Thierry stopped dead. “What are you talking about?”
“Technically,” Aimee continued, “since you were born of a Jewish mother. Judaism follows matriarchal lines. But you’re German too since your father was an occupying soldier. Probably Si-Po, responsible for the Gestapo who pursued enemies of the Reich.”
He shook his head. “Why are you doing this?”
“Read it,” she said.
Doubt flickered in his eyes.
“Nathalie wanted you to know your real parentage, Thierry,” Aimee said. “Her soul couldn’t rest after her promise. Secretly, it hurt her to see you hate the Jews. Especially…”
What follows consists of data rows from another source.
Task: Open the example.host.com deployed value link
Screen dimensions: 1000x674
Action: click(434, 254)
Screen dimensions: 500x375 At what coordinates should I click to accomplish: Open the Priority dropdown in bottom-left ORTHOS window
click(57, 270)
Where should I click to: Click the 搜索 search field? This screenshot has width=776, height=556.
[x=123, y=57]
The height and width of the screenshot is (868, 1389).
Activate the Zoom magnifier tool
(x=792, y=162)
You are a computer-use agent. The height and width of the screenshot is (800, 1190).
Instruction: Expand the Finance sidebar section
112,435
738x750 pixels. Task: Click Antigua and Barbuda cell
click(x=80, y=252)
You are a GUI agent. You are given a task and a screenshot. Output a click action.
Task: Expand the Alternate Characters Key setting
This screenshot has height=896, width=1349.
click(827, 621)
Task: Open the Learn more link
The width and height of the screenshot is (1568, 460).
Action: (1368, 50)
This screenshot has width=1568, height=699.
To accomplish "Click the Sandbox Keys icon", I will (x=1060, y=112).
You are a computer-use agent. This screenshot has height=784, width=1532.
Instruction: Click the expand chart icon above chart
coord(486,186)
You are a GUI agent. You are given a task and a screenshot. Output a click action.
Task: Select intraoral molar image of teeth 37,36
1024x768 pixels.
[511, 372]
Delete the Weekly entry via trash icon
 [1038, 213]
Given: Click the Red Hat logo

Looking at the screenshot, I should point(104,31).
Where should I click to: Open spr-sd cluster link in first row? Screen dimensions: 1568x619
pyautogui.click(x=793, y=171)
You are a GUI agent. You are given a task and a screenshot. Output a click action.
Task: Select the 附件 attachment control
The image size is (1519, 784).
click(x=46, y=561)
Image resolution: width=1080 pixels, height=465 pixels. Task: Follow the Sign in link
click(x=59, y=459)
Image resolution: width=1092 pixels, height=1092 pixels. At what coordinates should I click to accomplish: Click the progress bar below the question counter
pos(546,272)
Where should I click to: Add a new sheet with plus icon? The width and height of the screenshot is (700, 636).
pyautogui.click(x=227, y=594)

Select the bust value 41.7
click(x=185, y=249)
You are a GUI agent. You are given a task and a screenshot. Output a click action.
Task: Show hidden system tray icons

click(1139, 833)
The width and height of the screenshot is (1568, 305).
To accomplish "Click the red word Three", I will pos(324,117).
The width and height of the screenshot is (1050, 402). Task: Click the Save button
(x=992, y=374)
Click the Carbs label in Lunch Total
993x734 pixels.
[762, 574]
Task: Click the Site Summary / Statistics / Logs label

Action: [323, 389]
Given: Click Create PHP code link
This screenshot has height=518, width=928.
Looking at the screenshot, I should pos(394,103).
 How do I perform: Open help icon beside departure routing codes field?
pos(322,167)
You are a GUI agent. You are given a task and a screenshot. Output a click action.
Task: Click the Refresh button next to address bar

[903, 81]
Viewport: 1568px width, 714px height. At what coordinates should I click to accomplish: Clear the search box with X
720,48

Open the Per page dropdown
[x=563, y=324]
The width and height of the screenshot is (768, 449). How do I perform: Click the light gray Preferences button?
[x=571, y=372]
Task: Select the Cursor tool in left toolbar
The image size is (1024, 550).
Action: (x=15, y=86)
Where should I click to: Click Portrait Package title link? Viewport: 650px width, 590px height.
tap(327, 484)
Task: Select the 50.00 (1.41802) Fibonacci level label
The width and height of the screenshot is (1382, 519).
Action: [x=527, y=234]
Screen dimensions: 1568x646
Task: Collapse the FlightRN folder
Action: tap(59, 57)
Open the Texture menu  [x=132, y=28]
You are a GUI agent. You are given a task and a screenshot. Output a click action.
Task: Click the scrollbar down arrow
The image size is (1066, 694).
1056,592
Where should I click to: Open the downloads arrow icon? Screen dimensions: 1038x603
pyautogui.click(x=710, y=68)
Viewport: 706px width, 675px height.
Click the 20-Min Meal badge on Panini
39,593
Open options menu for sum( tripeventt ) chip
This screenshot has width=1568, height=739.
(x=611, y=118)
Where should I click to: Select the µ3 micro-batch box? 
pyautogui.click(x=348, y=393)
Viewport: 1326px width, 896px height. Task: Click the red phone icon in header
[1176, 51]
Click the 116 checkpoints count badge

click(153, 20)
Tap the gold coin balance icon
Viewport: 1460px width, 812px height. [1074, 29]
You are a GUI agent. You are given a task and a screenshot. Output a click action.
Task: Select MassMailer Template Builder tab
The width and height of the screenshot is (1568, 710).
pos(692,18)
Thierry grabbed the letter out of her hands. He went to the window and read it. For what seemed an eternity, she heard the monotonous tick of the kitchen clock.
“How could this be true?” His eyes flashed at Aimee. He sat down and reread the letter. “All these years? Lies, a pack of lies! Is this why she drank?”
“I can’t answer that,” she said. She caught his wild gaze and held it. “How does this involve Lili?”
“How would I know?” Thierry’s voice dropped. “Nothing makes sense. It’s like I’ve been hit by a wave in the ocean and my feet can’t touch the sand. I don’t know which way is up for air.” Then he asked simply, “Why didn’t they ever tell me I wasn’t theirs?”
He looked devastated. Even though she felt sorry for him, she still had to know the truth.
“Did you kill Lili? Make an example of her death?” She watched him closely.
He shook his head. “From an airplane? I told you, I flew in from…”
“Who did it?” she interrupted.
“Someone’s trying to frame me,” he said. He began rummaging through papers near the window.
“What are you looking for, Thierry?”
“Something that tells me who I really am.” Thierry picked up papers, never taking his eyes off her. “All this reveals is…” But he couldn’t say it.
“That your mother was Jewish and your father a Nazi?” she finished for him.
“What does this mean?” Thierry said with a strange look. He pulled Nathalie Rambuteau’s photo out of the silver frame and lifted up a scrap of paper. “Is this my Jew name?” He thrust it at Aimee.
She took it. Sarah Tovah Strauss, nee April 12, 1928, was printed on a yellowed, otherwise blank scrap of paper.
“Can you believe that?” he said. “Even with all my work in Les Blancs Nationaux I’ve never really felt like a Nazi,” he laughed.
He hurled the frame on the floor. Nathalie Rambuteau stared up, filtered by glittering shards of glass.
“Maybe that’s because I’m half-Jew,” he said.
SHE HATED going to the Archives of France but if any record of Sarah Tovah Strauss existed, besides in the Centre de Documentation Juive Contemporaine where it was not, that was the only place it would be. The old palace, glacially cold and littered with rodent droppings in its corners, was open late on Wednesdays. Napoleon’s records and Nazi documentation along with most of French history filled much of the adjoining mansions, hôtel de Soubise and hôtel de Rohan. Her level-two access card allowed her entry twenty-four hours a day.
She followed a clerk with a thinly curled moustache who reeked of garlic-laced rabbit stew. They entered a glassed-in lobby, filled with large wooden reading tables.
“The material is quite heavy. Use a cart.” He pointed to a high-tech metal wire construction resembling an Italian sports car.
Off this parquet-floored area, open and light due to myriad skylights, stood racks and racks of leather-and cloth-bound volumes.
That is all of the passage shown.